ENTRIES SUPPLIED —
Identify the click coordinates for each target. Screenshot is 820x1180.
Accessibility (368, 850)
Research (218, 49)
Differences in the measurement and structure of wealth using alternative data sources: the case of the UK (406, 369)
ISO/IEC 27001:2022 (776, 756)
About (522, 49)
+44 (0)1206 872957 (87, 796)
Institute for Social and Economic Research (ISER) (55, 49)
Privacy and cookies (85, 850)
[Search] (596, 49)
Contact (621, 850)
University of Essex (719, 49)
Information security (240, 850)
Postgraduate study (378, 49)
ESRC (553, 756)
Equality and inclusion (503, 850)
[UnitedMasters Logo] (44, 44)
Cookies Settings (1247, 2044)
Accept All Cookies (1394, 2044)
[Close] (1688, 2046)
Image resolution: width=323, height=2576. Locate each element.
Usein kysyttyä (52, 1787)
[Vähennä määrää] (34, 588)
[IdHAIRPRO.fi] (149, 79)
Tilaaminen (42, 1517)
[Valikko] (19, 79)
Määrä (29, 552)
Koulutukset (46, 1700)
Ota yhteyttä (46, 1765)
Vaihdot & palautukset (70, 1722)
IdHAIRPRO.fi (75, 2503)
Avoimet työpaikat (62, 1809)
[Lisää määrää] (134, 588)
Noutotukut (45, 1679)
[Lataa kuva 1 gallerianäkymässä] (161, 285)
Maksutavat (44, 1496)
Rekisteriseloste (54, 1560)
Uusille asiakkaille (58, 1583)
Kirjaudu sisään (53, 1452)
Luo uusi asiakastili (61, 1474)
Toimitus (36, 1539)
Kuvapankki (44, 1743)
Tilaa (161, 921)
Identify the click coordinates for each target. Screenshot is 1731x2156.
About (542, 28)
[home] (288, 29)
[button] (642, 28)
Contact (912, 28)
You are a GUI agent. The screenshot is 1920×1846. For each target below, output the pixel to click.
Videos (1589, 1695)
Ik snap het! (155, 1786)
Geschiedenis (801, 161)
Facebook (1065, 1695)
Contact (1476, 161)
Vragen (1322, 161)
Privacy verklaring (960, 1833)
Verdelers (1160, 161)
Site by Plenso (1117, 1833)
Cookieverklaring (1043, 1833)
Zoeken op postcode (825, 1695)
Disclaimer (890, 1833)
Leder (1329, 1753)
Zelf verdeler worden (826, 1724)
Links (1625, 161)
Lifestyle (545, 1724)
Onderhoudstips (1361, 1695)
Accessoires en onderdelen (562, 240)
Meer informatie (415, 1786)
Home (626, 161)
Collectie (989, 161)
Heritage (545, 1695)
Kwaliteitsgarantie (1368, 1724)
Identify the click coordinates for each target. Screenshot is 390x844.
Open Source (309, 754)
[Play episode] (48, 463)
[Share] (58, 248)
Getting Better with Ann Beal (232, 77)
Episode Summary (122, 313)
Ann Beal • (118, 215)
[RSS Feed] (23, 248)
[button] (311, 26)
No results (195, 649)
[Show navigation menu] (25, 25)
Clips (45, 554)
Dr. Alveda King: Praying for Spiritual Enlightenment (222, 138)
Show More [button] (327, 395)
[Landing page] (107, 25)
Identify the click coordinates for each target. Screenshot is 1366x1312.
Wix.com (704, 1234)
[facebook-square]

YOUR TASK —
Without any alteration, retype all of the material above.

ANSWER SECTION —
Identify the click coordinates for each target. Screenshot is 820x1180.
Accessibility (368, 850)
Research (218, 49)
Differences in the measurement and structure of wealth using alternative data sources: the case of the UK (406, 369)
ISO/IEC 27001:2022 (776, 756)
About (522, 49)
+44 (0)1206 872957 (87, 796)
Institute for Social and Economic Research (ISER) (55, 49)
Privacy and cookies (85, 850)
[Search] (596, 49)
Contact (621, 850)
University of Essex (719, 49)
Information security (240, 850)
Postgraduate study (378, 49)
ESRC (553, 756)
Equality and inclusion (503, 850)
[UnitedMasters Logo] (44, 44)
Cookies Settings (1247, 2044)
Accept All Cookies (1394, 2044)
[Close] (1688, 2046)
Image resolution: width=323, height=2576. Locate each element.
Usein kysyttyä (52, 1787)
[Vähennä määrää] (34, 588)
[IdHAIRPRO.fi] (149, 79)
Tilaaminen (42, 1517)
[Valikko] (19, 79)
Määrä (29, 552)
Koulutukset (46, 1700)
Ota yhteyttä (46, 1765)
Vaihdot & palautukset (70, 1722)
IdHAIRPRO.fi (75, 2503)
Avoimet työpaikat (62, 1809)
[Lisää määrää] (134, 588)
Noutotukut (45, 1679)
[Lataa kuva 1 gallerianäkymässä] (161, 285)
Maksutavat (44, 1496)
Rekisteriseloste (54, 1560)
Uusille asiakkaille (58, 1583)
Kirjaudu sisään (53, 1452)
Luo uusi asiakastili (61, 1474)
Toimitus (36, 1539)
Kuvapankki (44, 1743)
Tilaa (161, 921)
Identify the click coordinates for each target. Screenshot is 1731x2156.
About (542, 28)
[home] (288, 29)
[button] (642, 28)
Contact (912, 28)
You are a GUI agent. The screenshot is 1920×1846. For each target below, output the pixel to click.
Videos (1589, 1695)
Ik snap het! (155, 1786)
Geschiedenis (801, 161)
Facebook (1065, 1695)
Contact (1476, 161)
Vragen (1322, 161)
Privacy verklaring (960, 1833)
Verdelers (1160, 161)
Site by Plenso (1117, 1833)
Cookieverklaring (1043, 1833)
Zoeken op postcode (825, 1695)
Disclaimer (890, 1833)
Leder (1329, 1753)
Zelf verdeler worden (826, 1724)
Links (1625, 161)
Lifestyle (545, 1724)
Onderhoudstips (1361, 1695)
Accessoires en onderdelen (562, 240)
Meer informatie (415, 1786)
Home (626, 161)
Collectie (989, 161)
Heritage (545, 1695)
Kwaliteitsgarantie (1368, 1724)
Identify the click coordinates for each target. Screenshot is 390x844.
Open Source (309, 754)
[Play episode] (48, 463)
[Share] (58, 248)
Getting Better with Ann Beal (232, 77)
Episode Summary (122, 313)
Ann Beal • (118, 215)
[RSS Feed] (23, 248)
[button] (311, 26)
No results (195, 649)
[Show navigation menu] (25, 25)
Clips (45, 554)
Dr. Alveda King: Praying for Spiritual Enlightenment (222, 138)
Show More [button] (327, 395)
[Landing page] (107, 25)
Identify the click coordinates for each target. Screenshot is 1366x1312.
Wix.com (704, 1234)
[facebook-square]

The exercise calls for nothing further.